Kim Updegrove, President of HMBANA, "would like the government to simply, outlaw the internet milk trade.  This would steer would-be donors to the milk banks..."  This was stated in an interview on NPR, All Things Considered, November 27, 2013.   There has been this amazing amount of articles in November (from various places in the USA) reporting on the one study done in which "bought" human milk over the internet was "supposedly" contaminated with bacteria.  This study was done by at least one researcher from the HMBANA organization.  Which one might be concerned that there might be a level of bias in this particular study.   HMBANA has since the year 2000 (letter to FDA) stated that they want internet milk sharing/selling to be stopped.  I had not realized that there was internet milk sharing/selling back in the year 2000--other than some men having a fetish for human milk and wanting to buy some.  I also know that human milk researchers advertise in the media for human milk and pay for it.  But some human milk researchers (who are often funded by the infant formula industry) get donor milk from HMBANA (one of the organization's mission statements is promotion of research of human milk).  In years past HMBANA's advisory board was often human milk researchers who were funded by the infant formula industry.  I brought this up a number of times to breastfeeding advocates and the response was a lack of concern or the ever-endearing dead silence.  I think having researchers who are funded by the infant formula industry sitting in advisory boards to human milk banks is mighty short-sighted.  But I guess I am the only one who feels that way since there has never been a protest over this common practice.

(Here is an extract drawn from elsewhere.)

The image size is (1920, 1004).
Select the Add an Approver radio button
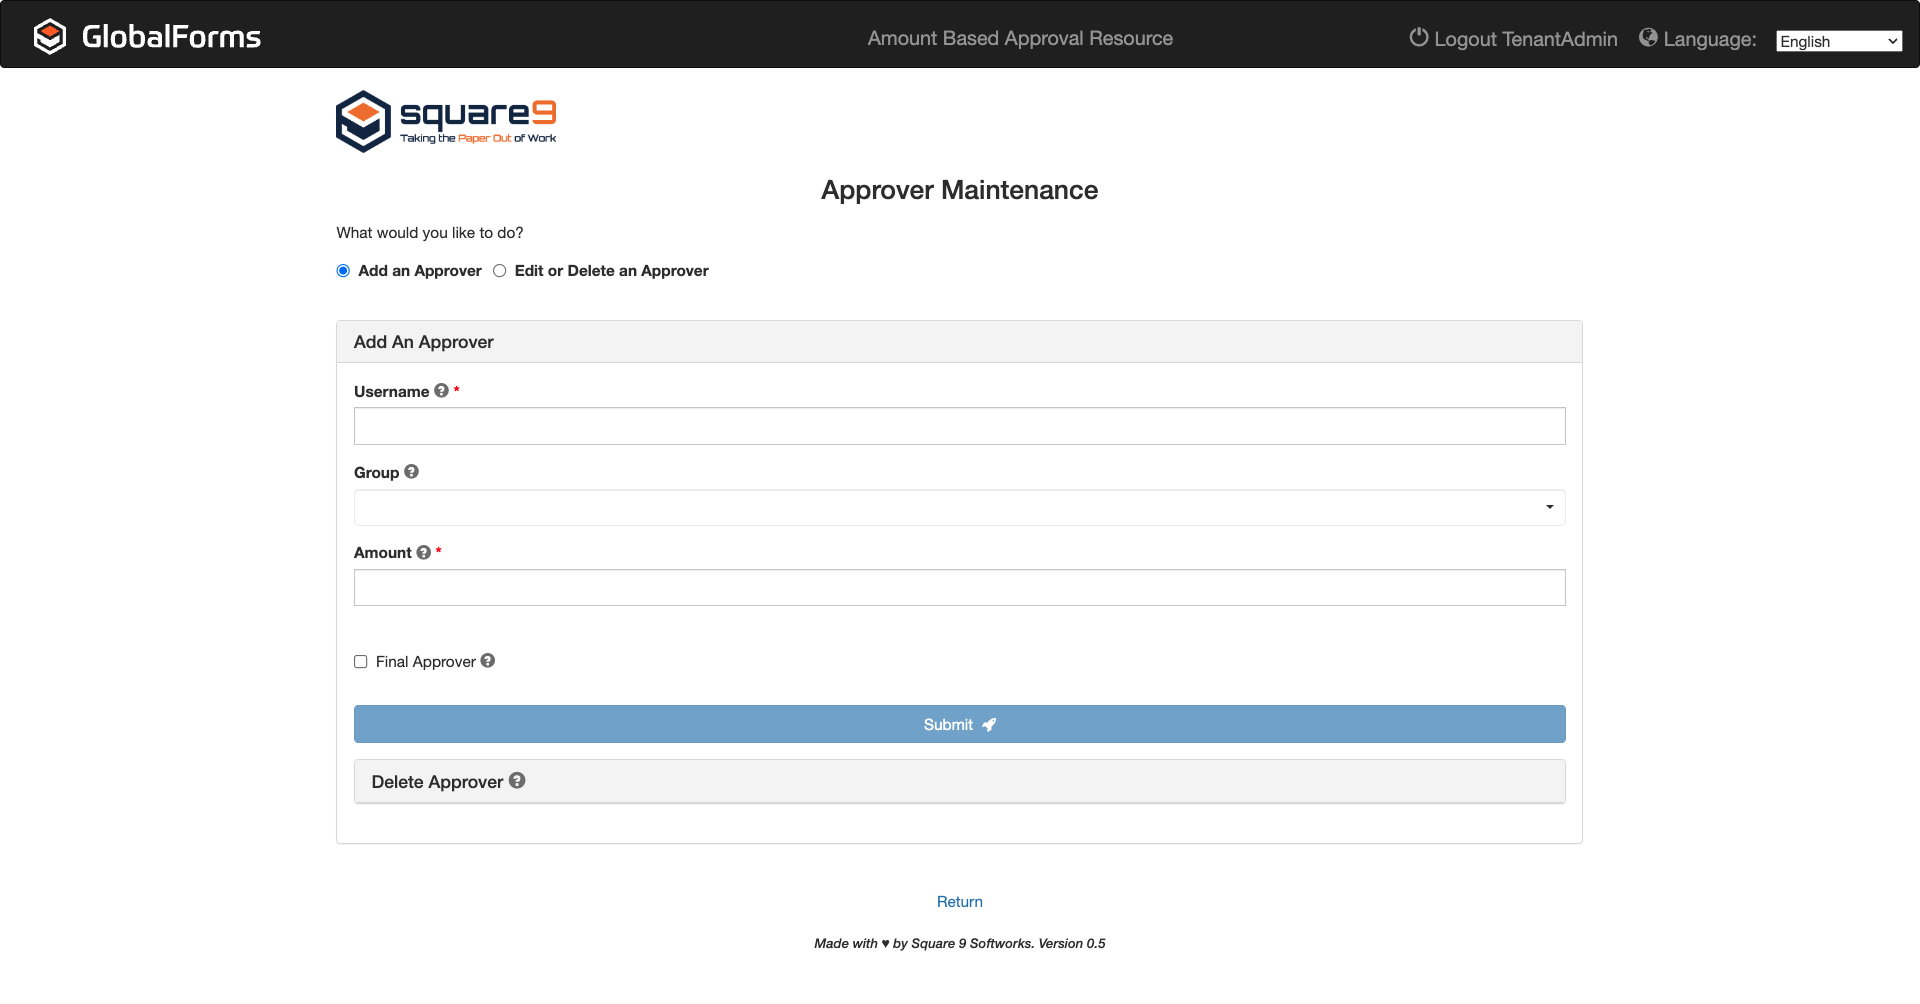coord(343,270)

I think it is a rather sorry state of affairs when donor milk banks feel the need to use the media to broadcast research that is dubious, that donor milk is disease-ridden, etc.  It plays quite nicely into the hands of the infant formula industry.  And is very destructive to creating a breastfeeding society. On the other hand I cannot support internet milk sharing organizations because the internet is just not community.  I support milk sharing with mothers who live in close proximity to each other.  Sharing locally or even selling locally makes more sense to me than believing that we truly know someone over the internet.  So I stand in the middle of what I perceive to be a war over a resource, human milk.  We have over 2000 US patents and applications on human milk components (some owned by the US Department of Health).  Many of those patents are owned by the infant formula industry, some by medical colleges who will license their inventions to companies, some by for-profit milk banks, and some by the pharmaceutical industry.  Is this really about the danger of a substance in the hands of private citizens?  Or is this about a battle over the ownership of a natural resource?  Frankly, I saw this coming back some years ago, I pleaded to be listened to, that something needed to be done.  Silence and more silence has been the overall response. If this bill passes and becomes law,  we will have a social marketing campaign by the NJ Department of Health telling mothers how disease-ridden and toxic donor milk is if shared or purchased by anyone but the State regulated milk banks.  How will we ever get women to breastfeed once they believe that the milk they produce and are willing to share freely is just some diseased and toxic substance, unworthy of consumption?  The fact is that human milk contains many treasured substances, one being stem cells with supposedly magical properties, magic bullets (as male researchers like to say because they target organs without damaging them--very important in cancer therapies).   Is this a legal battle of keeping the public safe?  Or is this about control of a natural resource?